ECLI:NL:GHLEE:2010:BM8270
Gerechtshof Leeuwarden
- Hoger beroep
- A. Verschuur
- J. Streppel
- H. Hofstee
- Rechtspraak.nl
Niet-ontvankelijkheid van verzet door ontbonden rechtspersoon
In deze zaak heeft het Gerechtshof Leeuwarden op 8 juni 2010 uitspraak gedaan in hoger beroep over de ontvankelijkheid van een verzet ingesteld door een niet meer bestaande besloten vennootschap (B.V.). De appellante, die inmiddels was geliquideerd, had op 16 maart 2009 een dagvaarding in verzet doen betekenen tegen een eerder verstekarrest van het hof, gewezen op 3 februari 2009. Het hof oordeelde dat de appellante op 14 december 2006 was ontbonden en dat zij sindsdien geen rechtshandelingen meer kon verrichten, zoals het instellen van verzet. Dit was in overeenstemming met artikel 2:19 lid 4 van het Burgerlijk Wetboek, dat bepaalt dat een rechtspersoon ophoudt te bestaan wanneer deze is ontbonden en geen baten meer heeft.

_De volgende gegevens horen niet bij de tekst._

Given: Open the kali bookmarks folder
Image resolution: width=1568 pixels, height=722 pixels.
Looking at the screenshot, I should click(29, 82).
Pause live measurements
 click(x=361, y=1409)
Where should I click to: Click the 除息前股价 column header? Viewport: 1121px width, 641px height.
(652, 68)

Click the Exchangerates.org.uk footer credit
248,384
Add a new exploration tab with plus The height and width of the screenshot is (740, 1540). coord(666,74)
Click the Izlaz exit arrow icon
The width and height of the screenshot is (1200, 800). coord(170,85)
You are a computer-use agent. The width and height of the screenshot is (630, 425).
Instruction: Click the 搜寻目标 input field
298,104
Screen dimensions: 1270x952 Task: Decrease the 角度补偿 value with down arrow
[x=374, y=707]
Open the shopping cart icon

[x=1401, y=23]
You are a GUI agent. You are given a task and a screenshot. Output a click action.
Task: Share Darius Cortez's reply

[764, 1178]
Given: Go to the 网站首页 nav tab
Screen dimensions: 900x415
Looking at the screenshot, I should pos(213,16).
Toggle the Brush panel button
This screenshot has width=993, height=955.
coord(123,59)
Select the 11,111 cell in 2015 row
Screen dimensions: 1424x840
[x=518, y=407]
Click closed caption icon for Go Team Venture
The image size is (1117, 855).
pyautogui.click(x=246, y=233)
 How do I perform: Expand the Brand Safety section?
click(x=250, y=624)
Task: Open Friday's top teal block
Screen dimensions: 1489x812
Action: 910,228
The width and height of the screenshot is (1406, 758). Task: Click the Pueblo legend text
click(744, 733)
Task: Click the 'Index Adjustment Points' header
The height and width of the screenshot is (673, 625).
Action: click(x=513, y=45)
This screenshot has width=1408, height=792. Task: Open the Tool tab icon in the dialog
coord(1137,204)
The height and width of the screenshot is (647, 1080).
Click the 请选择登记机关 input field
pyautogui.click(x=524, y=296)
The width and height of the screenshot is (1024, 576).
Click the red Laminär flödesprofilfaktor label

Het hof concludeerde dat de advocaat van de appellante, mr. H.G.M. van Zutphen, niet bevoegd was om verzet in te stellen namens de ontbonden rechtspersoon. De appellante had geen bestaansrecht meer en kon derhalve niet in verzet komen tegen het eerdere arrest. Het hof verklaarde de appellante niet-ontvankelijk in haar verzet en veroordeelde haar in de kosten van de procedure, die werden begroot op € 632,- aan geliquideerd salaris voor de advocaat. De kostenveroordeling werd uitvoerbaar bij voorraad verklaard.
Deze uitspraak benadrukt het belang van de juridische status van rechtspersonen en de gevolgen van ontbinding voor hun procesbevoegdheid. Het hof wees erop dat, hoewel de appellante mogelijk belang had bij het verzet, dit niet kon worden ingesteld namens een rechtspersoon die niet meer bestond. De zaak illustreert de noodzaak voor advocaten om de status van hun cliënten te verifiëren voordat zij juridische stappen ondernemen.